U.S. manufacturers are sharply increasing production of COVID-19 tests that are cheap and fast—although less accurate. The push will enable workplaces and schools to expand testing.

Manufacturing and government sources say that more than half a dozen so-called antigen tests will likely be authorized by the end of October. By year’s end, when planned production of the newly authorized tests are combined with previously approved diagnostics, overall monthly U.S. testing capacity will exceed 200 million per month.

Unlike the $100-and-up molecular diagnostics lab tests dominating the U.S. today, antigen tests can cost as little as $5. Rather than the dayslong waits associated with results on molecular diagnostics, antigen tests can be performed anywhere and produce results in minutes.

That opens the possibility of regular screening at schools and businesses of even asymptomatic people.

“If we could get testing to a scale where everyone you want to test can be tested quickly and cheaply with a quick turnaround time (for results), then you could screen people” before they spread the virus, said Dwayne Breining, director of labs at Northwell Health in New York.

Lab-based molecular tests are too hard to make and deploy at that level.
Antigen tests detect certain proteins that are part of the virus from samples taken via nasal or throat swabs, similar to rapid tests for strep throat.
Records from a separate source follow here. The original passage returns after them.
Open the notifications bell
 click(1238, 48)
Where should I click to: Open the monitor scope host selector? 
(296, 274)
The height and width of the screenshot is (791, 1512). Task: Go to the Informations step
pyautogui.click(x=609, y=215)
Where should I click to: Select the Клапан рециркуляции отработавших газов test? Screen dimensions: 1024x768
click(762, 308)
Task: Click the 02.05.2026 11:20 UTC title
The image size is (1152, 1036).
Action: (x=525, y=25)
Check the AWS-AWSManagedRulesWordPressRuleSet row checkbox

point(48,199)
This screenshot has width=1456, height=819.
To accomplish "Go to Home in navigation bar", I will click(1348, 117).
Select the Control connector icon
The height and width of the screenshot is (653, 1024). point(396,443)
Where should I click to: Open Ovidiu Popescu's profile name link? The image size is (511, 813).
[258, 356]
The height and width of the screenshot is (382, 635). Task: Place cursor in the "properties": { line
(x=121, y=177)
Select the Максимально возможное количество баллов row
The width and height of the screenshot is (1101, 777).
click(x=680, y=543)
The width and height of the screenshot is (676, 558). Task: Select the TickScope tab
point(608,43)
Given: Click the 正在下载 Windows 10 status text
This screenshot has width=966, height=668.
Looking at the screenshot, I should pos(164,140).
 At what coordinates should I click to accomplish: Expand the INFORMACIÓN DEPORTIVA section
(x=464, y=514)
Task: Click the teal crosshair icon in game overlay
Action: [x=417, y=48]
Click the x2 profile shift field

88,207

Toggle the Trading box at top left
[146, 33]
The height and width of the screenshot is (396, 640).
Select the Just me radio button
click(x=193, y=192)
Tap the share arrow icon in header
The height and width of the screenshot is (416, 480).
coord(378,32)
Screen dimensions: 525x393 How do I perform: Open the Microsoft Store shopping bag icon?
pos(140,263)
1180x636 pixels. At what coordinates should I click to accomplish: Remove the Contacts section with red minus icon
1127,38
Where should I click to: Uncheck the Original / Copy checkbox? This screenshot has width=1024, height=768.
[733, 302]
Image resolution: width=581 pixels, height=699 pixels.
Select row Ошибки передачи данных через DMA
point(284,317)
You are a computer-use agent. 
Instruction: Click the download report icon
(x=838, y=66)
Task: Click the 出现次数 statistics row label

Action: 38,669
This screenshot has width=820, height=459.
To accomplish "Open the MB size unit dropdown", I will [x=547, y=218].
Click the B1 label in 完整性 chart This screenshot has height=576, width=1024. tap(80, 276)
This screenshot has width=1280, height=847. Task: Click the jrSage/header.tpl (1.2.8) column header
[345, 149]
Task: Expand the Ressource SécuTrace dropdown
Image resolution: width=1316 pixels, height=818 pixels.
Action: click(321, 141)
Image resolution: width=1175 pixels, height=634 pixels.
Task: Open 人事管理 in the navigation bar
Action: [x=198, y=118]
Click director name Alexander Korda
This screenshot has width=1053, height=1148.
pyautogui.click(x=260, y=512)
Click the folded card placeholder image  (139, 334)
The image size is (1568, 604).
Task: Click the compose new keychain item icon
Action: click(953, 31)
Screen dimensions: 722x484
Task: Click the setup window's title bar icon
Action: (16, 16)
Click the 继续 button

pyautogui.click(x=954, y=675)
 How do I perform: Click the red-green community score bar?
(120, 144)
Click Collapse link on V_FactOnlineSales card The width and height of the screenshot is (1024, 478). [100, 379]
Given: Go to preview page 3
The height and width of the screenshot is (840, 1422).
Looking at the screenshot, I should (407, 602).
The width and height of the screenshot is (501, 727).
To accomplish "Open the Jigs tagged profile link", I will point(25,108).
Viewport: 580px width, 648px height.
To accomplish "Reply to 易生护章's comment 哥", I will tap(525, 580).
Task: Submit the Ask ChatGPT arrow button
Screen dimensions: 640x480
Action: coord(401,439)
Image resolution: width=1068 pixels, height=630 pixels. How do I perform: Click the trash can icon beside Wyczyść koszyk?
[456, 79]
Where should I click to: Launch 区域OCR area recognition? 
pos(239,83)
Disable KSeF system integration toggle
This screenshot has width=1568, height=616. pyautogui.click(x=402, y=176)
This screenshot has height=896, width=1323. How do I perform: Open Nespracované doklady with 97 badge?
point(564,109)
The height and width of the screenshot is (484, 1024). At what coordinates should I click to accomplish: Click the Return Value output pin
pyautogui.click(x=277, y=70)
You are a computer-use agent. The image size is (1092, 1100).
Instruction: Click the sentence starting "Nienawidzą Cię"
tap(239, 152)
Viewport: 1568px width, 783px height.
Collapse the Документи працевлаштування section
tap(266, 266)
Regulators and health experts, however, are concerned about antigen test reliability. They typically detect the virus 80 to 90 percent of the time, below the better-than-95-percent rate of lab-based tests. False negative results raise the likelihood that sick people could unwittingly spread COVID-19.

There is also not enough data to be certain the new tests can detect the virus when infected people are in the early stage of the virus.